Bearbeiter: Christian Becker

Zitiervorschlag: BGH, 3 StR 288/20, Beschluss v. 15.09.2020, HRRS 2020 Nr. 1270


BGH 3 StR 288/20 - Beschluss vom 15. September 2020 (LG Düsseldorf)

Prüfung des minder schweren Falles bei der sexuellen Nötigung (Gesamtbetrachtung; Abwägung aller ent- und belastenden Umstände).

§ 177 Abs. 9 StGB

Leitsatz des Bearbeiters

Die Entscheidung, ob ein minder schwerer Fall (hier: der sexuellen Nötigung) gegeben ist, erfordert eine Gesamtbetrachtung, bei der alle Umstände zu würdigen sind, die für die Wertung der Tat und des Täters in Betracht kommen, gleichgültig, ob sie der Tat selbst innewohnen, sie begleiten, ihr vorausgehen oder nachfolgen.

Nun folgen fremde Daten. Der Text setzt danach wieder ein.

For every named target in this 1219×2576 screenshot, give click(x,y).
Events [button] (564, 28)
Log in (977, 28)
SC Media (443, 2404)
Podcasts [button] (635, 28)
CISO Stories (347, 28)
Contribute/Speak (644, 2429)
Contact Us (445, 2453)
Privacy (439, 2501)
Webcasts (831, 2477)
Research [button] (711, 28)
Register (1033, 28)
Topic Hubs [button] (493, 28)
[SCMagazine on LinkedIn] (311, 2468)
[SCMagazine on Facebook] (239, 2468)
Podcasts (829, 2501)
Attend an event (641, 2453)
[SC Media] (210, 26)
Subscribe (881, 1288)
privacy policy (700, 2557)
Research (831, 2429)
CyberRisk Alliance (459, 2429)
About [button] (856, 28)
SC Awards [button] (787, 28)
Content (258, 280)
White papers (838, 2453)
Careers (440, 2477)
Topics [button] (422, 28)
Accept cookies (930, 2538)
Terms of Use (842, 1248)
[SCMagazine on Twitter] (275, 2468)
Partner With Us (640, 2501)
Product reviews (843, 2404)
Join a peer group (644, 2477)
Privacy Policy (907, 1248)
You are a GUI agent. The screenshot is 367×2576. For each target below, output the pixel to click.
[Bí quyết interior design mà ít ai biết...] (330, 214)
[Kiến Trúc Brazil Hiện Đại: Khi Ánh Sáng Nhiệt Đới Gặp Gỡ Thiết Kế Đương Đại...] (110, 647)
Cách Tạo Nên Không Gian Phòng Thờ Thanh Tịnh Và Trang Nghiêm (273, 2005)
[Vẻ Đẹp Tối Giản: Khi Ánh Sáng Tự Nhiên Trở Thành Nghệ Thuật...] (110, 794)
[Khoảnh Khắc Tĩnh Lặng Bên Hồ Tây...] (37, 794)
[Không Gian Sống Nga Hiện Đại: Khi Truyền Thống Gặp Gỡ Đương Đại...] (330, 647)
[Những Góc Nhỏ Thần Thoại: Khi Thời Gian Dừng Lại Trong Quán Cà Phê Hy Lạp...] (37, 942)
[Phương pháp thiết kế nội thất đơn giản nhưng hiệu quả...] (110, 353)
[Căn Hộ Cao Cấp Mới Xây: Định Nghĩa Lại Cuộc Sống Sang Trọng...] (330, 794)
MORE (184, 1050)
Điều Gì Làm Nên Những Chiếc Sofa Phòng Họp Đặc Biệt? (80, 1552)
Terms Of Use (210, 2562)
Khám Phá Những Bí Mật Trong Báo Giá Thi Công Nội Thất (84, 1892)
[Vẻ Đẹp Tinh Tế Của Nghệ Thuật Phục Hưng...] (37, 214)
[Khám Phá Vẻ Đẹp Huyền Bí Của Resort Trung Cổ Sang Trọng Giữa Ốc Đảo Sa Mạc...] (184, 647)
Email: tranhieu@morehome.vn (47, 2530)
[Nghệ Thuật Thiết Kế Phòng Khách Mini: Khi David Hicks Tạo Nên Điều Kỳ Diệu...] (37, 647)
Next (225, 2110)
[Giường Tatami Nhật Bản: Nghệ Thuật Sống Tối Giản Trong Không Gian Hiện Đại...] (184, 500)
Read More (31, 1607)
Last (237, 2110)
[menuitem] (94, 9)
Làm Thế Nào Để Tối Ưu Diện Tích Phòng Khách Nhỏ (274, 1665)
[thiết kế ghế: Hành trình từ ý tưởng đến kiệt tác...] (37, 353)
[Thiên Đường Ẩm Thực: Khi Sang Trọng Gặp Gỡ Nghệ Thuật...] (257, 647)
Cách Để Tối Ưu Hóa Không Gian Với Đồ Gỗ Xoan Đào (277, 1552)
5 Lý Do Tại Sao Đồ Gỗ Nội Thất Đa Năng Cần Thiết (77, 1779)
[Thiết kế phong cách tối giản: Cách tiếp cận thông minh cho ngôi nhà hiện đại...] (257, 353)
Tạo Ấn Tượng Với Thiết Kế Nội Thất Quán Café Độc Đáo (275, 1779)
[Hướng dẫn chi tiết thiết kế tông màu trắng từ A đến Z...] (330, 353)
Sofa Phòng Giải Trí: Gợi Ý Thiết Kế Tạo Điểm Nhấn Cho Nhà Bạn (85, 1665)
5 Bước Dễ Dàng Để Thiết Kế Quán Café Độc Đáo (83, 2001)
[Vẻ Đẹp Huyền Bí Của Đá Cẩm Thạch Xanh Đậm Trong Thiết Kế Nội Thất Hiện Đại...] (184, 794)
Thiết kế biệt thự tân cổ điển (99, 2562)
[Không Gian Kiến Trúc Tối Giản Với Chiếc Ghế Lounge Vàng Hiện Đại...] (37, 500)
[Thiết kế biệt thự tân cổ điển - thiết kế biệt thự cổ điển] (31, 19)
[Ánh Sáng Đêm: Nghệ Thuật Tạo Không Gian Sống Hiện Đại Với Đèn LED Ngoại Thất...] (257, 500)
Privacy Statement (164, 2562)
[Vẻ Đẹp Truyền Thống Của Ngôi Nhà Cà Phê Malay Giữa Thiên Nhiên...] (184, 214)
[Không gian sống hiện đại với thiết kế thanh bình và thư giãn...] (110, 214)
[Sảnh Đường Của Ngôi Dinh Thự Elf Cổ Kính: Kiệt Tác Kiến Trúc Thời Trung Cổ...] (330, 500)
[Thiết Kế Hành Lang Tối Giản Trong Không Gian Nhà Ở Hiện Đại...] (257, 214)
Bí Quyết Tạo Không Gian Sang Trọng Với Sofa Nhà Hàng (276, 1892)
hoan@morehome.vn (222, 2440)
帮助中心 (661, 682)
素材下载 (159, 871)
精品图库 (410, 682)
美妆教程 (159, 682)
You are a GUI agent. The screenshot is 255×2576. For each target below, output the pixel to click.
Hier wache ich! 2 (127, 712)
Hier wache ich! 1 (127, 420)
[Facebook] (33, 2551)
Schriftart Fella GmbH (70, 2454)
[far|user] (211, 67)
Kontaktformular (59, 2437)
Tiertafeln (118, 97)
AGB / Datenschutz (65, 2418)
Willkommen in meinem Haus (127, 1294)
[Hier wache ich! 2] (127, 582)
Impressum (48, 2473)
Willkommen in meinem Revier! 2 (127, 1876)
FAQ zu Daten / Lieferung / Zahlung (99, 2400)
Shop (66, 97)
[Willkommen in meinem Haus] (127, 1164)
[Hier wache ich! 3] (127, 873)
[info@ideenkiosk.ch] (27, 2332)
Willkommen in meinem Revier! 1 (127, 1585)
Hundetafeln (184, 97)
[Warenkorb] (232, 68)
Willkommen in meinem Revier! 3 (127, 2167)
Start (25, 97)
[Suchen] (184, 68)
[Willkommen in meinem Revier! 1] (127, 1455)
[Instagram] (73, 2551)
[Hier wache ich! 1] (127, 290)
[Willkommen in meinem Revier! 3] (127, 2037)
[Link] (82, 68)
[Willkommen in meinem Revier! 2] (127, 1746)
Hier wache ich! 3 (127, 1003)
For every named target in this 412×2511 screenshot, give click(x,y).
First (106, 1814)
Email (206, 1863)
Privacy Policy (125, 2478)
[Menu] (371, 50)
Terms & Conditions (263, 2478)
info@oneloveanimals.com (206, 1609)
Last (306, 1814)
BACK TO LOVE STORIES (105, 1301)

Dabei sind alle wesentlichen entlastenden und belastenden Umstände gegeneinander abzuwägen. Erst nach dem Gesamteindruck kann entschieden werden, ob der Sonderstrafrahmen anzuwenden ist

Entscheidungstenor

Auf die Revision des Angeklagten wird das Urteil des Landgerichts Düsseldorf vom 2. April 2020 im Strafausspruch aufgehoben; jedoch bleiben die zugehörigen Feststellungen aufrechterhalten.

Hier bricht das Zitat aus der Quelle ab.